Angkor, naissance d’un mythe

Le musée Guimet présente jusqu’au 13 janvier 2014 une exposition intitulée « Angkor, naissance d’un mythe ; Louis Delaporte et le Cambodge ».

 Ce n’est pas une exposition sur les sites d’Angkor, leur contexte historique et artistique, les conditions de leur construction et de leur abandon que propose le Musée Guimet. Il s’agit de raconter comment l’art khmer, totalement inconnu en France au milieu de dix-neuvième siècle, a peu à peu trouvé son public à tel point qu’un temple khmer reconstitué deviendra le clou de l’exposition coloniale de 1931 au Bois de Vincennes.

 

Bas relief d'Angkor, moulé par les équipes de Louis Delaporte

Bas relief d’Angkor, moulé par les équipes de Louis Delaporte

L’artisan de ce succès se nomme Louis Delaporte (1842 – 1925). Il participe à plusieurs expéditions au Cambodge. Excellent dessinateur, il réalisa des croquis précis des monuments, statues et éléments décoratifs qu’il découvrait avec émerveillement, principalement sur les sites d’Angkor Vat et celui, envahi par la forêt, d’Angkor Bayon. Plus tard, il obtint l’ouverture d’un musée Khmer à Compiègne (1874 – 1878), puis du musée indochinois du Trocadéro (1884 – 1924).

Louis Delaporte

Louis Delaporte

 Pour ces musées comme pour l’exposition universelle de 1878, il fit réaliser des moulages de statues et de bas-reliefs.

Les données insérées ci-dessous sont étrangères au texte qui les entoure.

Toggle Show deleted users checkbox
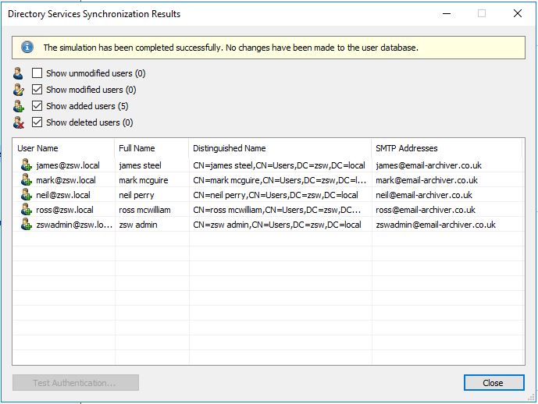 pos(37,122)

Ils ont un considérable intérêt archéologique, car nombre des œuvres ainsi copiées ont aujourd’hui disparu. Ils causent aussi un véritable choc émotionnel. Si le sens des scènes représentées échappe au visiteur non érudit, et parfois même aux spécialistes, on est ébloui par la virtuosité d’artistes qui ont su glorieusement mêler dieux et humains dans une glorieuse liturgie.